George, um personagem fictício, acaba de ler “Parque dos Dinossauros” pela segunda vez. Um dos trechos que mais lhe chamou a atenção foi a introdução feita à Teoria do Caos num diálogo ocorrido a caminho do vale. Michael Crichton, o autor, deve ser bom nisso, imaginou George. Afinal, que o bater das asas de uma borboleta na Amazônia poderia causar um tornado no Texas não é algo tão trivial assim de se assimilar para mentes cartesianas, lineares e reducionistas. Porém, uma das mais marcantes lições desse chamado Efeito Borboleta, totalmente não-linear, é que o mesmo poderia ser aplicado em outros sistemas dinâmicos e nada melhor do que escolher situações convenientes no também fictício País do Caos para colocá-lo em prática, pensou ele.

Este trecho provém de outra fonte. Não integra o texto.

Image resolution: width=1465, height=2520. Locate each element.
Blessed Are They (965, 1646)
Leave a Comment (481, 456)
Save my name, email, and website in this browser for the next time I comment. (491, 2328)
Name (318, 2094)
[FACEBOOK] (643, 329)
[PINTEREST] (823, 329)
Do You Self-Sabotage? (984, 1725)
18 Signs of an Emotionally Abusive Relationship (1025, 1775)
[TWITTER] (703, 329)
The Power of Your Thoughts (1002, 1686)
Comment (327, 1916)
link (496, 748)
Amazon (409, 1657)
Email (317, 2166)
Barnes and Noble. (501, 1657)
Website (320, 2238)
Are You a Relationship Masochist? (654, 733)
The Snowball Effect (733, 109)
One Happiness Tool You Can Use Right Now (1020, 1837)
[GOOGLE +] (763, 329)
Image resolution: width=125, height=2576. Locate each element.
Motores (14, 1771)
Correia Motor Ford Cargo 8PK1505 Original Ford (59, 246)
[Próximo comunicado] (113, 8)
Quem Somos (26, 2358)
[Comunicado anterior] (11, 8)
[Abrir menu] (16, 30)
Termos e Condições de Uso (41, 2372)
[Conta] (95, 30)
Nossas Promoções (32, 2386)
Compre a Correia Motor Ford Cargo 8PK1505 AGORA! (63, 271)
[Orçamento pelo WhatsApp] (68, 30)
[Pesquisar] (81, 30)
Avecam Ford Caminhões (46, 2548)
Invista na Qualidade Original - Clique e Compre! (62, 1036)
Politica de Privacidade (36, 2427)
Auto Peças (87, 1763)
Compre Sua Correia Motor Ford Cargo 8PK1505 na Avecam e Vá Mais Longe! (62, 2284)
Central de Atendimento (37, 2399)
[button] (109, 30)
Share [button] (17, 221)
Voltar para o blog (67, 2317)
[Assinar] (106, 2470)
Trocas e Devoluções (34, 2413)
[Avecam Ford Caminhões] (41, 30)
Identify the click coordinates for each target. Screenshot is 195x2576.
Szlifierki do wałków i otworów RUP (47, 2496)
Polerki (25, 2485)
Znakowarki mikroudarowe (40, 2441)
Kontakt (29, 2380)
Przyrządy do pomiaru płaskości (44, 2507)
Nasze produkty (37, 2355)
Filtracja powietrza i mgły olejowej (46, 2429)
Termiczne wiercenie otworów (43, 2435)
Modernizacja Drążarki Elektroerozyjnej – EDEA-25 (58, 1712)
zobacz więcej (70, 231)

Na linha do faz-de-conta, imagine-se num primeiro caso que George é escritor principiante, além de um bom professor. Numa manhã ensolarada, recruta alguns de seus alunos prediletos e os leva a uma grande livraria de um belo shopping de São Paulo. Junta doze livros dos mais vendidos e se apresenta num dos caixas. A bonita moça que o atende com sorriso e dedicação, logo depois de passar os códigos dos livros em seu sistema de computação, lhe dá o montante da compra. Nesse instante, ele diz que ainda precisa de um outro livro que não conseguiu achar na loja e passa os dados para a atendente. Ela não sabe, mas esse é o seu próprio livro, recém escrito. A moça consulta seus registros no sistema a sua frente e, lamentando, diz que essa obra não consta do acervo da livraria. Num movimento brusco, George diz, teatralmente zangado, que se não puder levar esse último livro, não leva nenhum outro e deixa a moça surpresa e desapontada. Bem programado, poucos minutos depois, um de seus alunos repete a façanha e também desiste da compra no momento em que a atendente diz que não dispõe do livro de George em seu estoque. Meia hora depois vem o segundo aluno e assim por diante. É claro que antes de chegar ao quarto cliente, a grande livraria já providenciou o livro de George para ficar exposto em sua bela vitrine de gala. George vê, assim, sua interferência ter sucesso num sistema dinâmico representado pela venda de livros. Com a ajuda de mais alguns companheiros nos dias subsequentes, percebe que consegue se tornar, indiretamente, um bom vendedor de seus próprios livros e deixá-lo bem à vista nas livrarias. Em pouco tempo, uma pesquisa dos jornais vai inserir seu livro na relação dos mais vendidos e a indução funcionou. Em outras palavras, o Efeito Borboleta. Através dele, seu livro passa efetivamente a integrar a relação dos mais vendidos.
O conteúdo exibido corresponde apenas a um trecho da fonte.